WHAT YOU SHOULD DO
For the entries below, the expected answer is the line with "Task: Open the ReportAbuse link", the line with "Image resolution: width=1380", and every line between them, exactly as written, and nothing more.

RECORDS FOR PROCESSING

# # # #

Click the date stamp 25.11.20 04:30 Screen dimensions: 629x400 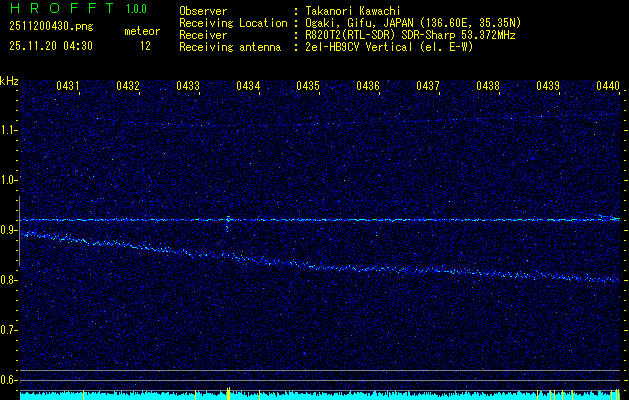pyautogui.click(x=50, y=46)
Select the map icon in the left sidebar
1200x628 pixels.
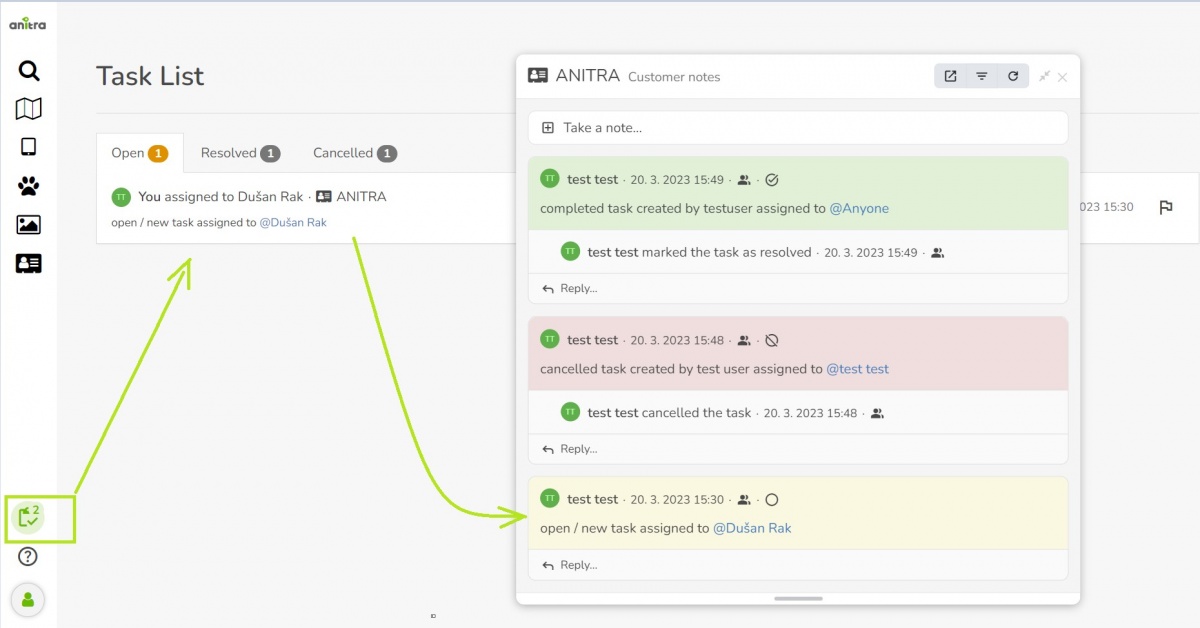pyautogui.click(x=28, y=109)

# # # #

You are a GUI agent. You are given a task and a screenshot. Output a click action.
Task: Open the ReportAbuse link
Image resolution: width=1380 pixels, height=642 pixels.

# # # #

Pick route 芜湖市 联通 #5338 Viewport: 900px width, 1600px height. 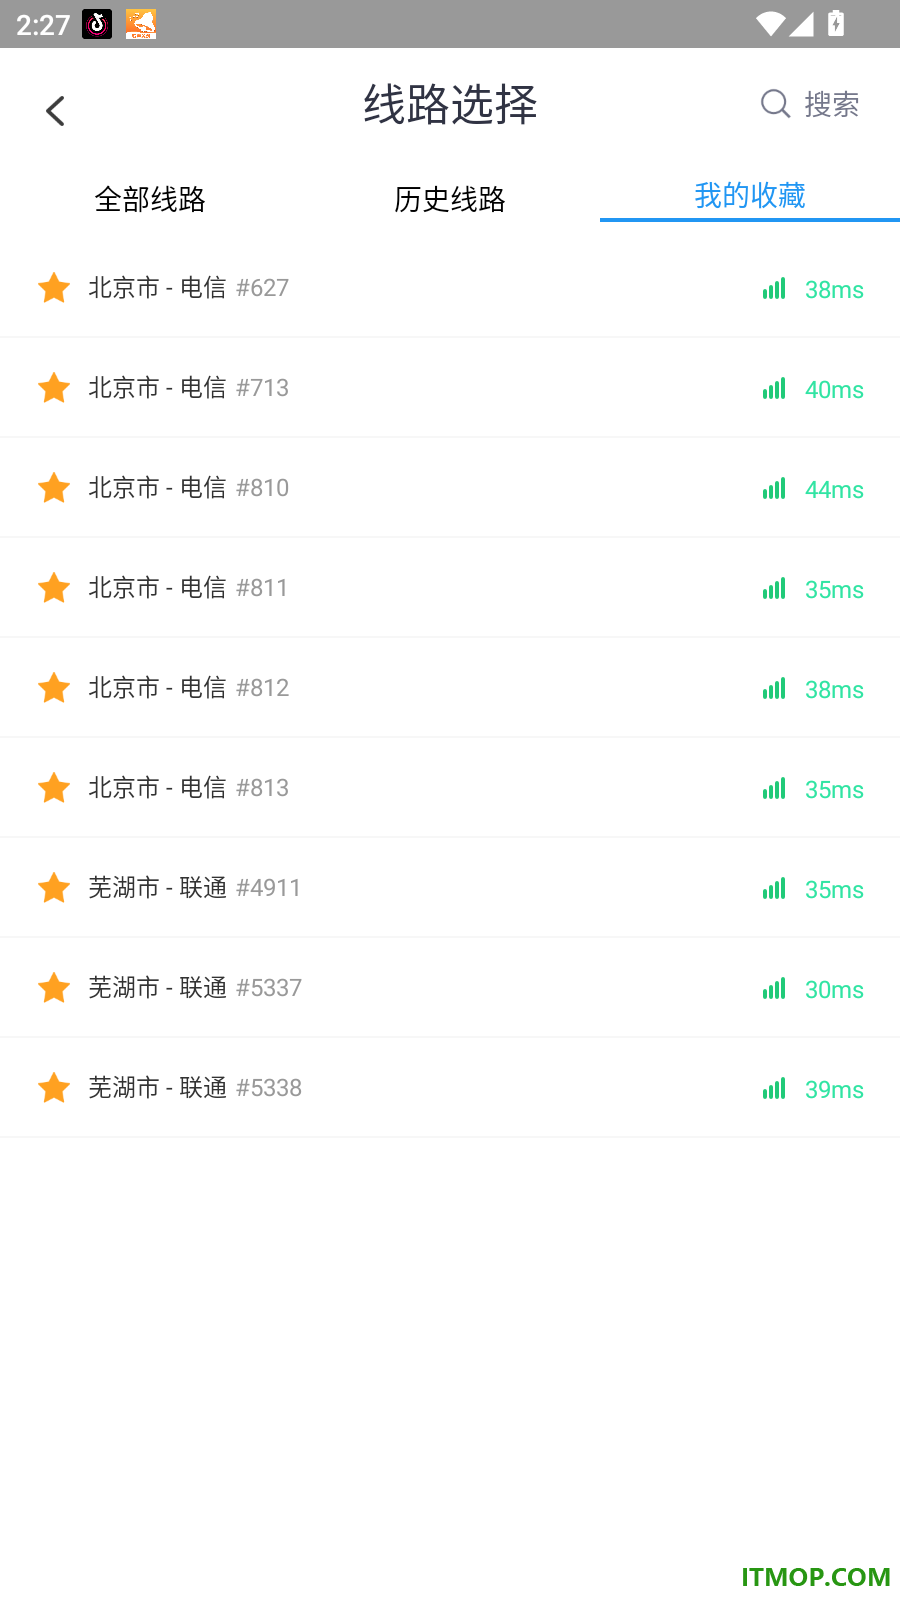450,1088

# # # #

TASK OUTPUT
Task: Open the ReportAbuse link
Image resolution: width=1380 pixels, height=642 pixels.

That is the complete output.